### What the task asks
Your response should contain each line of the data that includes "توفيق".

(Data excerpts)
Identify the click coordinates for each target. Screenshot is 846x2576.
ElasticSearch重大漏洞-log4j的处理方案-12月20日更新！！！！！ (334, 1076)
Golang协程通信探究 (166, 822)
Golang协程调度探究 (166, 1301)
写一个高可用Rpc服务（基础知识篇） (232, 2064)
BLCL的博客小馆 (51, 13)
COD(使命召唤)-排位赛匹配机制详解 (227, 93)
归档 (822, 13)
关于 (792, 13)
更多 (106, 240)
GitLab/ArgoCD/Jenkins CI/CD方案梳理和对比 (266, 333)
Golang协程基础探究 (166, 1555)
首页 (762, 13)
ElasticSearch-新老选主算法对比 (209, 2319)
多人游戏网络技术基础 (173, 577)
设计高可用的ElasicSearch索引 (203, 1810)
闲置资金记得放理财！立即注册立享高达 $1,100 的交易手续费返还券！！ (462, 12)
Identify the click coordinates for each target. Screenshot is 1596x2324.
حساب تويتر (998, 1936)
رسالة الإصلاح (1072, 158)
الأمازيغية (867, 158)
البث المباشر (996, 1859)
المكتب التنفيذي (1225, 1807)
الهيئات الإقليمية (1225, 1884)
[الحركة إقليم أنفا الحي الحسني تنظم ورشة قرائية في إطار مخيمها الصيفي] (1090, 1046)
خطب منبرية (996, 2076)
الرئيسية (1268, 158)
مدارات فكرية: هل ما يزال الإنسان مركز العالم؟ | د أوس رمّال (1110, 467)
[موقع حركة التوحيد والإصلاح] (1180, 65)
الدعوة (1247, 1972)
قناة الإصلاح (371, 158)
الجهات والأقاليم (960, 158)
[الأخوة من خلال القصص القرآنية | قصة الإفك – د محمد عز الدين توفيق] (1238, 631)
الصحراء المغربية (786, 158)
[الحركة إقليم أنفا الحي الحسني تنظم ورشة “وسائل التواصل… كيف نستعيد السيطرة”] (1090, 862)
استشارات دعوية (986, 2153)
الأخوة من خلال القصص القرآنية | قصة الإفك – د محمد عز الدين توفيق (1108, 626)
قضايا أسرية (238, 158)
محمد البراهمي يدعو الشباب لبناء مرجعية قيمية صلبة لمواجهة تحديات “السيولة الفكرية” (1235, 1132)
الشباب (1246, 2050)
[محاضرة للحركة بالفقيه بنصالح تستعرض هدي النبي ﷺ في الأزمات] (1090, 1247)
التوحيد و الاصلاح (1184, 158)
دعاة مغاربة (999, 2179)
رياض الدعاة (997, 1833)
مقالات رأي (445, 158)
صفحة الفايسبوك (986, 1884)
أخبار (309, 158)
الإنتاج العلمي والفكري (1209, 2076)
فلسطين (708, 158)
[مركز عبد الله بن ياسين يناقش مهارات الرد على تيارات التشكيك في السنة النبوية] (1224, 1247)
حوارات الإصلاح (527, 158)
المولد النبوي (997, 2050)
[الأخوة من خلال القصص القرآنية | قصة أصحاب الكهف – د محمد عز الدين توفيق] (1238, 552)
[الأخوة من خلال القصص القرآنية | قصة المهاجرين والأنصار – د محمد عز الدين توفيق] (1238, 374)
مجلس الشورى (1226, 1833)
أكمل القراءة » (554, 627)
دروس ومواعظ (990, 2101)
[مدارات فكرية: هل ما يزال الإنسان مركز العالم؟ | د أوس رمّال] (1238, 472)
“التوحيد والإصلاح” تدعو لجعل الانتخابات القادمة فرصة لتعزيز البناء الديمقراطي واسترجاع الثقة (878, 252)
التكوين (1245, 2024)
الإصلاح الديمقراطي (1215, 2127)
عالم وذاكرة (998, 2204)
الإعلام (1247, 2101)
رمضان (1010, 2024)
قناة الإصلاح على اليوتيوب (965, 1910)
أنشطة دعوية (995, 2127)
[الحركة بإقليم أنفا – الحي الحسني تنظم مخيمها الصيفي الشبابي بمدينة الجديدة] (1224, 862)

### Solution to the problem
[الأخوة من خلال القصص القرآنية | قصة الإفك – د محمد عز الدين توفيق] (1238, 631)
الأخوة من خلال القصص القرآنية | قصة الإفك – د محمد عز الدين توفيق (1108, 626)
[الأخوة من خلال القصص القرآنية | قصة أصحاب الكهف – د محمد عز الدين توفيق] (1238, 552)
[الأخوة من خلال القصص القرآنية | قصة المهاجرين والأنصار – د محمد عز الدين توفيق] (1238, 374)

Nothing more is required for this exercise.